The apps with the highest negative rates share a common structure: a free tier designed to be frustrating rather than complete, aggressive mid-session upsells, and notification systems that weren’t properly QA’d.
What this means for Well Hydrated
We built Well Hydrated with this pattern in mind.
The free tier logs water instantly on a single tap — no interruption, no upsell at the moment of action. The paywall appears once, clearly, on day 2 — and has a genuine X button. Plus features are genuinely differentiated (custom reminder times, all biomes, full history, streak restore) without making the free experience feel crippled.
The notifications are user-controlled up to 6 custom times. The streak data is backed by iCloud Key-Value storage so it survives reinstalls.
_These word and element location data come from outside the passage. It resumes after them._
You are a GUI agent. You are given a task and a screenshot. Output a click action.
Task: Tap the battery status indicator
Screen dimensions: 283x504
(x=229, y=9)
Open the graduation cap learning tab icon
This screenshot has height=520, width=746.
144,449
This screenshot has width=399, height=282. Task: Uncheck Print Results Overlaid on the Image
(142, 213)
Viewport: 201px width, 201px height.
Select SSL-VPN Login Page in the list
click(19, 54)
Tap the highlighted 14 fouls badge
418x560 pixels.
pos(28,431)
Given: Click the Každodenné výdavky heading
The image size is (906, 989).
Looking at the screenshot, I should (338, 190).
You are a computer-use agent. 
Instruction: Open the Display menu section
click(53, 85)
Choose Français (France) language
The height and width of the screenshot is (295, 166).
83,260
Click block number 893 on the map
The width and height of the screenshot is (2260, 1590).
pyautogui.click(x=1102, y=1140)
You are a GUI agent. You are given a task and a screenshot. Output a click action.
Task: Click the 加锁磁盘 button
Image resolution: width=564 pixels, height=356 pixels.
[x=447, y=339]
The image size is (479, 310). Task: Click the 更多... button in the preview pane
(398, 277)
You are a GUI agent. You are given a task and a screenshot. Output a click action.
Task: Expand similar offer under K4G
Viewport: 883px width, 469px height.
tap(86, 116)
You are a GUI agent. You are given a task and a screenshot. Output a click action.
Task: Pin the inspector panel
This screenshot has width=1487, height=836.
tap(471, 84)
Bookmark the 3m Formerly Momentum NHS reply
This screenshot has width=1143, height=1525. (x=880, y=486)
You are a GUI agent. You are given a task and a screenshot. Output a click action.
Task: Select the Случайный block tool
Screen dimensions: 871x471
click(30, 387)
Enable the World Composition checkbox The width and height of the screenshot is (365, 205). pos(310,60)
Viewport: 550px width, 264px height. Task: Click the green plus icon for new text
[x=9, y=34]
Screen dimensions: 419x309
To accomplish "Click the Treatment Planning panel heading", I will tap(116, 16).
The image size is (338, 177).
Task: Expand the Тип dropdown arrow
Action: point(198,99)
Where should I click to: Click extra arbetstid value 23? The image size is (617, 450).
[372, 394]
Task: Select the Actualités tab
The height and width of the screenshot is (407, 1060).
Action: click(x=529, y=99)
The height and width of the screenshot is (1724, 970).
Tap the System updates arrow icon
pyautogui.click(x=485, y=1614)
We’re not claiming to be perfect. We’re one app, recently launched. But the problems in this dataset are not hard problems to solve — they’re execution failures on basics that every hydration app should get right.
If you’ve been burned by one of these apps, Well Hydrated is free to try.
Data sourced from App Store reviews as of March 2026. Apps included were the top 10 results by download volume for the search term “water tracker” on the iOS App Store in the United States.